Available records >>

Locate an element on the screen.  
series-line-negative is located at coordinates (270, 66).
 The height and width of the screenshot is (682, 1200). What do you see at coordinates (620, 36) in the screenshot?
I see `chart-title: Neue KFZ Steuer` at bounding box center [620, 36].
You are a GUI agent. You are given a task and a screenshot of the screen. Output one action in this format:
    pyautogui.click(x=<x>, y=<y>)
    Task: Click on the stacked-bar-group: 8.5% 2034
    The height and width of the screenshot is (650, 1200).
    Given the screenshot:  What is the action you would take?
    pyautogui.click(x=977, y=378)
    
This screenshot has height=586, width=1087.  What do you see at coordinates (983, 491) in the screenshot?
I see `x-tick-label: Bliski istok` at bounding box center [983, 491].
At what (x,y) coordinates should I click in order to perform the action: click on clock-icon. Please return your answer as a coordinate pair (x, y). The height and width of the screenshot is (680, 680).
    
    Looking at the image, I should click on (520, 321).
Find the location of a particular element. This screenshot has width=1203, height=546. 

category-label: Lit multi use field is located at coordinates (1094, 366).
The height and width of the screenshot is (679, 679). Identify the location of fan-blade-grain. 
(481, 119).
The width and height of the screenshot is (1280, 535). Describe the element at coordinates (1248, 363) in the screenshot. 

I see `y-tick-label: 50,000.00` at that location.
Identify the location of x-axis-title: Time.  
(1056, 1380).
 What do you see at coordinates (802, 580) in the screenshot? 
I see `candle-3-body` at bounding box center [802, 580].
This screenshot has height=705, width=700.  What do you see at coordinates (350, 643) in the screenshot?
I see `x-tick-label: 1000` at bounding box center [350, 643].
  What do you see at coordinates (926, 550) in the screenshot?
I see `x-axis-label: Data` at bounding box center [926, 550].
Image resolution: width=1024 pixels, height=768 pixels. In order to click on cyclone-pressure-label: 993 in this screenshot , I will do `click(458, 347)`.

What to do >> Count the lines in the records above that contain the string "label". Reply with the number alone.

Final answer >> 6